Ministério das Mulheres é alvo de denúncias de assédio moral e racismo
Denúncias apontam a participação da ministra Cida Gonçalves em situações de assédio moral e omissão diante de casos de racismo
Servidoras e ex-funcionárias relataram situações de assédio moral e racismo dentro do Ministério das Mulheres, em especial contra mulheres negras. As denúncias foram direcionadas para a chefe da pasta, Cida Gonçalves, e para a secretária-executiva, Maria Helena Guarezi, conforme apuração do site Almas Pretas
Ao todo, segundo a apuração dezessete funcionárias e ex-funcionárias da pasta conversaram com o site, que confirmaram situações de assédio moral dentro do Ministério das Mulheres. Todas pediram anonimato com medo de represálias.
Segundo os relatos das fontes, Carmen Foro, que esteve à frente da Secretaria Nacional de Articulação Institucional, Ações Temáticas e Participação Política (Senatp) até agosto deste ano, e sua equipe foram uns dos alvos de Cida Gonçalves. Foro, inclusive, teria sido exonerada em 8 de agosto deste ano, enquanto estava de atestado médico por transtornos adquiridos depois de começar a trabalhar no Ministério das Mulheres.
Em uma gravação feita durante uma reunião da ministra com as servidoras logo após a exoneração de Carmen Foro, no dia 12 de agosto, a ministra acusou a ex-secretária de priorizar fazer campanha política no Pará visando as eleições de 2026 em vez do trabalho na pasta e chega a ameaçar o emprego das servidoras que eram da equipe de Foro.
“Pode ser que boa parte de vocês também podem sair, ou não, depende de como vai ser o processo da nova secretaria. A princípio eu tinha dito para a Carmen, que quem é dela, que veio com ela, tinha que ir”, diz, em um trecho da conversa.
Ela ainda falou durante a reunião que: “E se vocês acham que eu não sei o que acontece nos corredores, eu sei. Cara, eu sei tudo”.
Em outra parte, Gonçalves diz que iria lutar por recursos “para que o pessoal dela [Carmen] sobrevivesse lá no Pará”.
Ela ainda ressalta o que para ela seria o perfil ideal da nova secretária. “Está mais difícil, porque a gente colocou que é importante ser negra do Norte ou do Nordeste, que a gente já tem gente aqui”, afirmou a ministra.

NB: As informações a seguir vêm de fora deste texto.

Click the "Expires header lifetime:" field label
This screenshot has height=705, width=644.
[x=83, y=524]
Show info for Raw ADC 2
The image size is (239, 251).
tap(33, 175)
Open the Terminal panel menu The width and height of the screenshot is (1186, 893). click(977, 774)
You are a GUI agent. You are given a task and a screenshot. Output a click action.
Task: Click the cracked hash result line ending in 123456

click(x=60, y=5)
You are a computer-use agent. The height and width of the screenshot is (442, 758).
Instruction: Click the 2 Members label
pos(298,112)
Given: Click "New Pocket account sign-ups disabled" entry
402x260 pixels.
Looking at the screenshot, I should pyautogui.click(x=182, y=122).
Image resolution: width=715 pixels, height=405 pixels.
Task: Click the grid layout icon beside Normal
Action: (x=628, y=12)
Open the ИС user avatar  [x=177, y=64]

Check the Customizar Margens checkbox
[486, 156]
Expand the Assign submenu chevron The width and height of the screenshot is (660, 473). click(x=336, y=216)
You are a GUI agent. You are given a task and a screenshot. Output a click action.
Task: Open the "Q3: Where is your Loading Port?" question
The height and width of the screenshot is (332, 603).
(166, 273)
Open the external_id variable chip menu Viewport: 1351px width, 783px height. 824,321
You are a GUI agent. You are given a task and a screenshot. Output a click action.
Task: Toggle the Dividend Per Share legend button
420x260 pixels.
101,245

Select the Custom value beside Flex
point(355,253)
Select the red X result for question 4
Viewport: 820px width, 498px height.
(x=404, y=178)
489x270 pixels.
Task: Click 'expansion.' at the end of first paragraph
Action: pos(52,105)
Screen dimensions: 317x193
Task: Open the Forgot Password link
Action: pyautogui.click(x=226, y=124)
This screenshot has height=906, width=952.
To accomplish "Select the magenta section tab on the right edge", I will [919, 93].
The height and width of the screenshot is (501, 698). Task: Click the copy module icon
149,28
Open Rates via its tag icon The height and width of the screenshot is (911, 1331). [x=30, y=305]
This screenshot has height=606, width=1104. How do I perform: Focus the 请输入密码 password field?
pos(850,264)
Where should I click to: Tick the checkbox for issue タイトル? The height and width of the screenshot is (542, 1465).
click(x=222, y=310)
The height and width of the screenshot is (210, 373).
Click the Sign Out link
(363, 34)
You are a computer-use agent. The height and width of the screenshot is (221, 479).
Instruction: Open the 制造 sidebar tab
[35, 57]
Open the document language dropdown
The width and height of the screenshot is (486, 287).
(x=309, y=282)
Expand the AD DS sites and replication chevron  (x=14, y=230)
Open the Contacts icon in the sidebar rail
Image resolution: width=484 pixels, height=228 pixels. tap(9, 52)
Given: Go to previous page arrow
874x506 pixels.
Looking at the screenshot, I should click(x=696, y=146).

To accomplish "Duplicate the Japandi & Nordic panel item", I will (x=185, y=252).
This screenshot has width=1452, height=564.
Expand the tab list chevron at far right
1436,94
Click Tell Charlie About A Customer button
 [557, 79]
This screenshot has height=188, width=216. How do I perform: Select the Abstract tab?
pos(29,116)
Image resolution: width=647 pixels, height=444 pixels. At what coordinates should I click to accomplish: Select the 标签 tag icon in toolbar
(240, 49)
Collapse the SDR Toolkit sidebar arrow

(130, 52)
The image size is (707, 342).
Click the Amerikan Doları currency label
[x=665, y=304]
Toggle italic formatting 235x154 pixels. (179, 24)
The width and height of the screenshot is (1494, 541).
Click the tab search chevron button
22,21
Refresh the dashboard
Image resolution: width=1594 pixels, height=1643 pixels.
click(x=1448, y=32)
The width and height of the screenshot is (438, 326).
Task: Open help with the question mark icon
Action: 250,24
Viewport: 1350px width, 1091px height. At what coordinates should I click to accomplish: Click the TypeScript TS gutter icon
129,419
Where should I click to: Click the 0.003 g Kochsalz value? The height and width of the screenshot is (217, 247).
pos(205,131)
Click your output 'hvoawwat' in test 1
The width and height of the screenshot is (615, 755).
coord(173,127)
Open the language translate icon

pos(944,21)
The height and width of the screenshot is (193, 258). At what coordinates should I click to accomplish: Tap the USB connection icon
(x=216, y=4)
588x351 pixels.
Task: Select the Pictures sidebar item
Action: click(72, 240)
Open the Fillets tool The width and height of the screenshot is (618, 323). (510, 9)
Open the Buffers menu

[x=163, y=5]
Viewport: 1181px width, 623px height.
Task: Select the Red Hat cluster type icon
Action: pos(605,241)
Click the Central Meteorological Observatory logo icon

No dia 20 de setembro, Fátima Cleide Rodrigues da Silva (PT), ex-senadora de Rondônia, foi nomeada para a Senatp. Ela é uma mulher negra da região norte do país.
Em nota, o Ministério das Mulheres afirmou ser “contra todo tipo de discriminação e toma providências em relação a todas as denúncias que são formalizadas nos canais competentes do órgão”.
‘O Ministério do Assédio’
Segundo as servidoras ouvidas, essa reunião foi o ponto alto de uma relação de trabalho marcada pelo assédio moral, perseguição, racismo e violência política por parte da ministra das Mulheres.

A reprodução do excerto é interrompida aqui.